Task instructions
With spelling and spacing unchanged, write out each line of the material.

Provided records
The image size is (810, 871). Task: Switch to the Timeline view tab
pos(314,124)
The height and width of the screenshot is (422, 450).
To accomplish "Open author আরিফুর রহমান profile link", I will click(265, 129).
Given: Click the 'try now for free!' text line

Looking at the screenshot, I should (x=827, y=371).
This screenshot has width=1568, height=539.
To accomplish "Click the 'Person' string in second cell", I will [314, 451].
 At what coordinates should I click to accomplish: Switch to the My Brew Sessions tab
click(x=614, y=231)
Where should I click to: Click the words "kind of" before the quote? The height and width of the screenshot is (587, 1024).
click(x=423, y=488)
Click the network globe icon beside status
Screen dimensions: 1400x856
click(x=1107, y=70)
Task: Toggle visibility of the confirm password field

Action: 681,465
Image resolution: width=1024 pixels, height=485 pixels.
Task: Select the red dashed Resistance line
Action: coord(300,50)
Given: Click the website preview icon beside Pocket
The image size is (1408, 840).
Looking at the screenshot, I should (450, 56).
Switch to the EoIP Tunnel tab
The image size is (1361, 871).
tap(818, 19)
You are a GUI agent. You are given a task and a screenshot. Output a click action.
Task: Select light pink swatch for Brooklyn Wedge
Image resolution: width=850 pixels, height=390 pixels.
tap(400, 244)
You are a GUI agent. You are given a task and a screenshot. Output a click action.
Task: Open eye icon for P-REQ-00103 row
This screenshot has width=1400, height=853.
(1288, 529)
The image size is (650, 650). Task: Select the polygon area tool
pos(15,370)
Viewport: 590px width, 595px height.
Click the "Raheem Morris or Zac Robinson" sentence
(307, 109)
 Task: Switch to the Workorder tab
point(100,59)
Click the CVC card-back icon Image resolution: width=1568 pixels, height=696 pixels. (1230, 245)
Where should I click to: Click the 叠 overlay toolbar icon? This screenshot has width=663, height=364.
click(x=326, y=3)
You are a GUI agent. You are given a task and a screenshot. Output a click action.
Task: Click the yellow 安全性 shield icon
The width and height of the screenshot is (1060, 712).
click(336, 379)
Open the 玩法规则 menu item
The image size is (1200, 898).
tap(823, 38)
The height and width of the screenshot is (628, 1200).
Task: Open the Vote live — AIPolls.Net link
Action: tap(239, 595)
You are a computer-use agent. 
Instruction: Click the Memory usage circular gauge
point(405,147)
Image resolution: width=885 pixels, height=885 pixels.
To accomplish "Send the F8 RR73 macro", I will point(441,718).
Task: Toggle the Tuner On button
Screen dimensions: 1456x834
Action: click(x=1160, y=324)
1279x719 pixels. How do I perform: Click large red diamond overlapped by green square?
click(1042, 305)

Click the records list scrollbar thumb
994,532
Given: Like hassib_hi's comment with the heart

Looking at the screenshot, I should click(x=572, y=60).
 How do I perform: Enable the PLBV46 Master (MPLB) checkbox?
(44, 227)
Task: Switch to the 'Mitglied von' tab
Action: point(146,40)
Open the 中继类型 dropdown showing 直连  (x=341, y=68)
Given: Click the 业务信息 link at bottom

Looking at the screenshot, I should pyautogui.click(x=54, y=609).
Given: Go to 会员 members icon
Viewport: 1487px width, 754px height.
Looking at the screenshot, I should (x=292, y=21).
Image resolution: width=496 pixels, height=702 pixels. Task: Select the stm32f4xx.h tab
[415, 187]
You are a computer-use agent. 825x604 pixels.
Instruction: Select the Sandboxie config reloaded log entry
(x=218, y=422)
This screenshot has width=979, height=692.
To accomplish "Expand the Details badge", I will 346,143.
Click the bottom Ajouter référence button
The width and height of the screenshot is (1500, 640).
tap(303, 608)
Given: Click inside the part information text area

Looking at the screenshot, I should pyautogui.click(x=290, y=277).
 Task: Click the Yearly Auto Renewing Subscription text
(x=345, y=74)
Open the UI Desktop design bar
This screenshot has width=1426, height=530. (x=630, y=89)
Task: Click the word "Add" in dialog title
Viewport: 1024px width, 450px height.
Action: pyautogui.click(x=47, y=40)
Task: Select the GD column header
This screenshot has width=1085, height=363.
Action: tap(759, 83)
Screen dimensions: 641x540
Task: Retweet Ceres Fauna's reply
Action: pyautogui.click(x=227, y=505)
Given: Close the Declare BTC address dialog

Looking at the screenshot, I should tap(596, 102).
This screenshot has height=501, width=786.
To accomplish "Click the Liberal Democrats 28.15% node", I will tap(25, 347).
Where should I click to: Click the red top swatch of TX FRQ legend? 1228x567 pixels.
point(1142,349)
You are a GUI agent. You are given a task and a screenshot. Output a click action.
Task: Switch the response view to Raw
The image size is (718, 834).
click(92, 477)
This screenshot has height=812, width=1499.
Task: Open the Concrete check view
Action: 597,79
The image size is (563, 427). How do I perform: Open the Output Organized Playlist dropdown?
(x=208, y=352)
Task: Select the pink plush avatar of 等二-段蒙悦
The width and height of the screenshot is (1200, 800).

Solution for this problem
The image size is (810, 871). Task: Switch to the Timeline view tab
pos(314,124)
The height and width of the screenshot is (422, 450).
To accomplish "Open author আরিফুর রহমান profile link", I will click(265, 129).
Given: Click the 'try now for free!' text line

Looking at the screenshot, I should (x=827, y=371).
This screenshot has width=1568, height=539.
To accomplish "Click the 'Person' string in second cell", I will [314, 451].
 At what coordinates should I click to accomplish: Switch to the My Brew Sessions tab
click(x=614, y=231)
Where should I click to: Click the words "kind of" before the quote? The height and width of the screenshot is (587, 1024).
click(x=423, y=488)
Click the network globe icon beside status
Screen dimensions: 1400x856
click(x=1107, y=70)
Task: Toggle visibility of the confirm password field

Action: 681,465
Image resolution: width=1024 pixels, height=485 pixels.
Task: Select the red dashed Resistance line
Action: coord(300,50)
Given: Click the website preview icon beside Pocket
The image size is (1408, 840).
Looking at the screenshot, I should (450, 56).
Switch to the EoIP Tunnel tab
The image size is (1361, 871).
tap(818, 19)
You are a GUI agent. You are given a task and a screenshot. Output a click action.
Task: Select light pink swatch for Brooklyn Wedge
Image resolution: width=850 pixels, height=390 pixels.
tap(400, 244)
You are a GUI agent. You are given a task and a screenshot. Output a click action.
Task: Open eye icon for P-REQ-00103 row
This screenshot has width=1400, height=853.
(1288, 529)
The image size is (650, 650). Task: Select the polygon area tool
pos(15,370)
Viewport: 590px width, 595px height.
Click the "Raheem Morris or Zac Robinson" sentence
(307, 109)
 Task: Switch to the Workorder tab
point(100,59)
Click the CVC card-back icon Image resolution: width=1568 pixels, height=696 pixels. (1230, 245)
Where should I click to: Click the 叠 overlay toolbar icon? This screenshot has width=663, height=364.
click(x=326, y=3)
You are a GUI agent. You are given a task and a screenshot. Output a click action.
Task: Click the yellow 安全性 shield icon
The width and height of the screenshot is (1060, 712).
click(336, 379)
Open the 玩法规则 menu item
The image size is (1200, 898).
tap(823, 38)
The height and width of the screenshot is (628, 1200).
Task: Open the Vote live — AIPolls.Net link
Action: tap(239, 595)
You are a computer-use agent. 
Instruction: Click the Memory usage circular gauge
point(405,147)
Image resolution: width=885 pixels, height=885 pixels.
To accomplish "Send the F8 RR73 macro", I will point(441,718).
Task: Toggle the Tuner On button
Screen dimensions: 1456x834
Action: click(x=1160, y=324)
1279x719 pixels. How do I perform: Click large red diamond overlapped by green square?
click(1042, 305)

Click the records list scrollbar thumb
994,532
Given: Like hassib_hi's comment with the heart

Looking at the screenshot, I should click(x=572, y=60).
 How do I perform: Enable the PLBV46 Master (MPLB) checkbox?
(44, 227)
Task: Switch to the 'Mitglied von' tab
Action: point(146,40)
Open the 中继类型 dropdown showing 直连  (x=341, y=68)
Given: Click the 业务信息 link at bottom

Looking at the screenshot, I should pyautogui.click(x=54, y=609).
Given: Go to 会员 members icon
Viewport: 1487px width, 754px height.
Looking at the screenshot, I should (x=292, y=21).
Image resolution: width=496 pixels, height=702 pixels. Task: Select the stm32f4xx.h tab
[415, 187]
You are a computer-use agent. 825x604 pixels.
Instruction: Select the Sandboxie config reloaded log entry
(x=218, y=422)
This screenshot has width=979, height=692.
To accomplish "Expand the Details badge", I will 346,143.
Click the bottom Ajouter référence button
The width and height of the screenshot is (1500, 640).
tap(303, 608)
Given: Click inside the part information text area

Looking at the screenshot, I should pyautogui.click(x=290, y=277).
 Task: Click the Yearly Auto Renewing Subscription text
(x=345, y=74)
Open the UI Desktop design bar
This screenshot has width=1426, height=530. (x=630, y=89)
Task: Click the word "Add" in dialog title
Viewport: 1024px width, 450px height.
Action: pyautogui.click(x=47, y=40)
Task: Select the GD column header
This screenshot has width=1085, height=363.
Action: tap(759, 83)
Screen dimensions: 641x540
Task: Retweet Ceres Fauna's reply
Action: pyautogui.click(x=227, y=505)
Given: Close the Declare BTC address dialog

Looking at the screenshot, I should tap(596, 102).
This screenshot has height=501, width=786.
To accomplish "Click the Liberal Democrats 28.15% node", I will tap(25, 347).
Where should I click to: Click the red top swatch of TX FRQ legend? 1228x567 pixels.
point(1142,349)
You are a GUI agent. You are given a task and a screenshot. Output a click action.
Task: Switch the response view to Raw
The image size is (718, 834).
click(92, 477)
This screenshot has height=812, width=1499.
Task: Open the Concrete check view
Action: 597,79
The image size is (563, 427). How do I perform: Open the Output Organized Playlist dropdown?
(x=208, y=352)
Task: Select the pink plush avatar of 等二-段蒙悦
The width and height of the screenshot is (1200, 800).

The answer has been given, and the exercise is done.